Supplied data START

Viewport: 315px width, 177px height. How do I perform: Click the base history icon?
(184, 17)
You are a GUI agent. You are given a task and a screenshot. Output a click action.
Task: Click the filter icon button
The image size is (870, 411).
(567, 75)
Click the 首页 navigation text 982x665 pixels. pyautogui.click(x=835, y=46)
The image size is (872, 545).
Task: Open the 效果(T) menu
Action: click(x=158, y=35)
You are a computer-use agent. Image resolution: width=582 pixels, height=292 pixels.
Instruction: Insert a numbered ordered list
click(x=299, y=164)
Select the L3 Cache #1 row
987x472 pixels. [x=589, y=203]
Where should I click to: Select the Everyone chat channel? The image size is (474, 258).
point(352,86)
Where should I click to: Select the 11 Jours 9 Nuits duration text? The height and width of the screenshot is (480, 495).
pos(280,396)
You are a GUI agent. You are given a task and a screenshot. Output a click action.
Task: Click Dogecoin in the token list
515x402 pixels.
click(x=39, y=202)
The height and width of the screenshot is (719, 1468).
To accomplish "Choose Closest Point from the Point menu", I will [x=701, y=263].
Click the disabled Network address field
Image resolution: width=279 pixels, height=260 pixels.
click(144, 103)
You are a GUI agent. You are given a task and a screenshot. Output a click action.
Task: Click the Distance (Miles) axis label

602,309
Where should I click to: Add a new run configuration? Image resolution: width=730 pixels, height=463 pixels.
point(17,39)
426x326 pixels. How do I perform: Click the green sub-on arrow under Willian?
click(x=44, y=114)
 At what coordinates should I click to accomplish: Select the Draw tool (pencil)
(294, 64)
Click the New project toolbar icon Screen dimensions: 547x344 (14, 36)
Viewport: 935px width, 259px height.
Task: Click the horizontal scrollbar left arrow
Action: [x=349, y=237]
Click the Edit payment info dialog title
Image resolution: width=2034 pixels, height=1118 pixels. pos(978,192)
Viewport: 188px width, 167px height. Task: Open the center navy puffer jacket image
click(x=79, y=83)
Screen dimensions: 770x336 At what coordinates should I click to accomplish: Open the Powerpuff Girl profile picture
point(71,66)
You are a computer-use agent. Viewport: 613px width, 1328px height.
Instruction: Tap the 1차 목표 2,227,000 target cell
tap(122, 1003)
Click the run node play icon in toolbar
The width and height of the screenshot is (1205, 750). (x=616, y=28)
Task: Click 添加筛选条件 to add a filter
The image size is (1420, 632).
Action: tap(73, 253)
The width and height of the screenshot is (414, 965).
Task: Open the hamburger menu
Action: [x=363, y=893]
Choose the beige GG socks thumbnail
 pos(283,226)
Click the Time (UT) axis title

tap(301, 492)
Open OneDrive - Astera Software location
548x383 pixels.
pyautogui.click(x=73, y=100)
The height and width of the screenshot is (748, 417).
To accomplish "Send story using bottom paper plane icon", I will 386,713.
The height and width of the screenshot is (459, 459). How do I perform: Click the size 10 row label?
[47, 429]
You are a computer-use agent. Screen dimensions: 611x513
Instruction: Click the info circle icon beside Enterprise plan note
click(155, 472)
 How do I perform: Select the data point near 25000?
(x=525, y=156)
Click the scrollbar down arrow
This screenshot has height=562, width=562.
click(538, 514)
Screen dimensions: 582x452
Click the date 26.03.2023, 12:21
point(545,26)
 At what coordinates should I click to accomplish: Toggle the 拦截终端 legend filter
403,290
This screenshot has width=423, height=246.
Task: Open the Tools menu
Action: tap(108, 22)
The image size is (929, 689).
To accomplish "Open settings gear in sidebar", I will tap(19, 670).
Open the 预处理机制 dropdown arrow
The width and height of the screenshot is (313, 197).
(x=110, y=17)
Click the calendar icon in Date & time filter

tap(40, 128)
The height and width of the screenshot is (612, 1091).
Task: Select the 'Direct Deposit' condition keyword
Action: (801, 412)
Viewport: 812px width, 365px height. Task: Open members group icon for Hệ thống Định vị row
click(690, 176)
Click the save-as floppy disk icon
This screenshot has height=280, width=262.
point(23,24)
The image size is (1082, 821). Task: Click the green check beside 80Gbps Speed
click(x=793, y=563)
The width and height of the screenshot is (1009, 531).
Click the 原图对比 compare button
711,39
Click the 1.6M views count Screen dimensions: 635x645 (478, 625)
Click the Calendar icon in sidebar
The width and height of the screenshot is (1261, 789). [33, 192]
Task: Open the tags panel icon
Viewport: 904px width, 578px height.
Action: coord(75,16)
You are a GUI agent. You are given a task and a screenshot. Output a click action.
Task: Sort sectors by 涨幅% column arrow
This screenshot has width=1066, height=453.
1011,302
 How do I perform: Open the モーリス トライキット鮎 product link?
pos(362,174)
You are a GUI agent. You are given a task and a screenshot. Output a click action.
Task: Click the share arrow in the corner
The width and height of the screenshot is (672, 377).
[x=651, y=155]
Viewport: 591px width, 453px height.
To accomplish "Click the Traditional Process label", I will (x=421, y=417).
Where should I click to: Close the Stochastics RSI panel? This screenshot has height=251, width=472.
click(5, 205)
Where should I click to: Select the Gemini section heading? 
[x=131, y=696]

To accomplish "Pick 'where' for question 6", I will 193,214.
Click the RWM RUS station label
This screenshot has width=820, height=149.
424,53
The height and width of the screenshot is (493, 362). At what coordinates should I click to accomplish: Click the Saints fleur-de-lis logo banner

Supplied data END

What the exercise asks: Copy the records word for word.

Result of this exercise:
Viewport: 315px width, 177px height. How do I perform: Click the base history icon?
(184, 17)
You are a GUI agent. You are given a task and a screenshot. Output a click action.
Task: Click the filter icon button
The image size is (870, 411).
(567, 75)
Click the 首页 navigation text 982x665 pixels. pyautogui.click(x=835, y=46)
The image size is (872, 545).
Task: Open the 效果(T) menu
Action: click(x=158, y=35)
You are a computer-use agent. Image resolution: width=582 pixels, height=292 pixels.
Instruction: Insert a numbered ordered list
click(x=299, y=164)
Select the L3 Cache #1 row
987x472 pixels. [x=589, y=203]
Where should I click to: Select the Everyone chat channel? The image size is (474, 258).
point(352,86)
Where should I click to: Select the 11 Jours 9 Nuits duration text? The height and width of the screenshot is (480, 495).
pos(280,396)
You are a GUI agent. You are given a task and a screenshot. Output a click action.
Task: Click Dogecoin in the token list
515x402 pixels.
click(x=39, y=202)
The height and width of the screenshot is (719, 1468).
To accomplish "Choose Closest Point from the Point menu", I will [x=701, y=263].
Click the disabled Network address field
Image resolution: width=279 pixels, height=260 pixels.
click(144, 103)
You are a GUI agent. You are given a task and a screenshot. Output a click action.
Task: Click the Distance (Miles) axis label

602,309
Where should I click to: Add a new run configuration? Image resolution: width=730 pixels, height=463 pixels.
point(17,39)
426x326 pixels. How do I perform: Click the green sub-on arrow under Willian?
click(x=44, y=114)
 At what coordinates should I click to accomplish: Select the Draw tool (pencil)
(294, 64)
Click the New project toolbar icon Screen dimensions: 547x344 (14, 36)
Viewport: 935px width, 259px height.
Task: Click the horizontal scrollbar left arrow
Action: [x=349, y=237]
Click the Edit payment info dialog title
Image resolution: width=2034 pixels, height=1118 pixels. pos(978,192)
Viewport: 188px width, 167px height. Task: Open the center navy puffer jacket image
click(x=79, y=83)
Screen dimensions: 770x336 At what coordinates should I click to accomplish: Open the Powerpuff Girl profile picture
point(71,66)
You are a computer-use agent. Viewport: 613px width, 1328px height.
Instruction: Tap the 1차 목표 2,227,000 target cell
tap(122, 1003)
Click the run node play icon in toolbar
The width and height of the screenshot is (1205, 750). (x=616, y=28)
Task: Click 添加筛选条件 to add a filter
The image size is (1420, 632).
Action: tap(73, 253)
The width and height of the screenshot is (414, 965).
Task: Open the hamburger menu
Action: [x=363, y=893]
Choose the beige GG socks thumbnail
 pos(283,226)
Click the Time (UT) axis title

tap(301, 492)
Open OneDrive - Astera Software location
548x383 pixels.
pyautogui.click(x=73, y=100)
The height and width of the screenshot is (748, 417).
To accomplish "Send story using bottom paper plane icon", I will 386,713.
The height and width of the screenshot is (459, 459). How do I perform: Click the size 10 row label?
[47, 429]
You are a computer-use agent. Screen dimensions: 611x513
Instruction: Click the info circle icon beside Enterprise plan note
click(155, 472)
 How do I perform: Select the data point near 25000?
(x=525, y=156)
Click the scrollbar down arrow
This screenshot has height=562, width=562.
click(538, 514)
Screen dimensions: 582x452
Click the date 26.03.2023, 12:21
point(545,26)
 At what coordinates should I click to accomplish: Toggle the 拦截终端 legend filter
403,290
This screenshot has width=423, height=246.
Task: Open the Tools menu
Action: tap(108, 22)
The image size is (929, 689).
To accomplish "Open settings gear in sidebar", I will tap(19, 670).
Open the 预处理机制 dropdown arrow
The width and height of the screenshot is (313, 197).
(x=110, y=17)
Click the calendar icon in Date & time filter

tap(40, 128)
The height and width of the screenshot is (612, 1091).
Task: Select the 'Direct Deposit' condition keyword
Action: (801, 412)
Viewport: 812px width, 365px height. Task: Open members group icon for Hệ thống Định vị row
click(690, 176)
Click the save-as floppy disk icon
This screenshot has height=280, width=262.
point(23,24)
The image size is (1082, 821). Task: Click the green check beside 80Gbps Speed
click(x=793, y=563)
The width and height of the screenshot is (1009, 531).
Click the 原图对比 compare button
711,39
Click the 1.6M views count Screen dimensions: 635x645 (478, 625)
Click the Calendar icon in sidebar
The width and height of the screenshot is (1261, 789). [33, 192]
Task: Open the tags panel icon
Viewport: 904px width, 578px height.
Action: coord(75,16)
You are a GUI agent. You are given a task and a screenshot. Output a click action.
Task: Sort sectors by 涨幅% column arrow
This screenshot has width=1066, height=453.
1011,302
 How do I perform: Open the モーリス トライキット鮎 product link?
pos(362,174)
You are a GUI agent. You are given a task and a screenshot. Output a click action.
Task: Click the share arrow in the corner
The width and height of the screenshot is (672, 377).
[x=651, y=155]
Viewport: 591px width, 453px height.
To accomplish "Click the Traditional Process label", I will (x=421, y=417).
Where should I click to: Close the Stochastics RSI panel? This screenshot has height=251, width=472.
click(5, 205)
Where should I click to: Select the Gemini section heading? 
[x=131, y=696]

To accomplish "Pick 'where' for question 6", I will 193,214.
Click the RWM RUS station label
This screenshot has width=820, height=149.
424,53
The height and width of the screenshot is (493, 362). At what coordinates should I click to accomplish: Click the Saints fleur-de-lis logo banner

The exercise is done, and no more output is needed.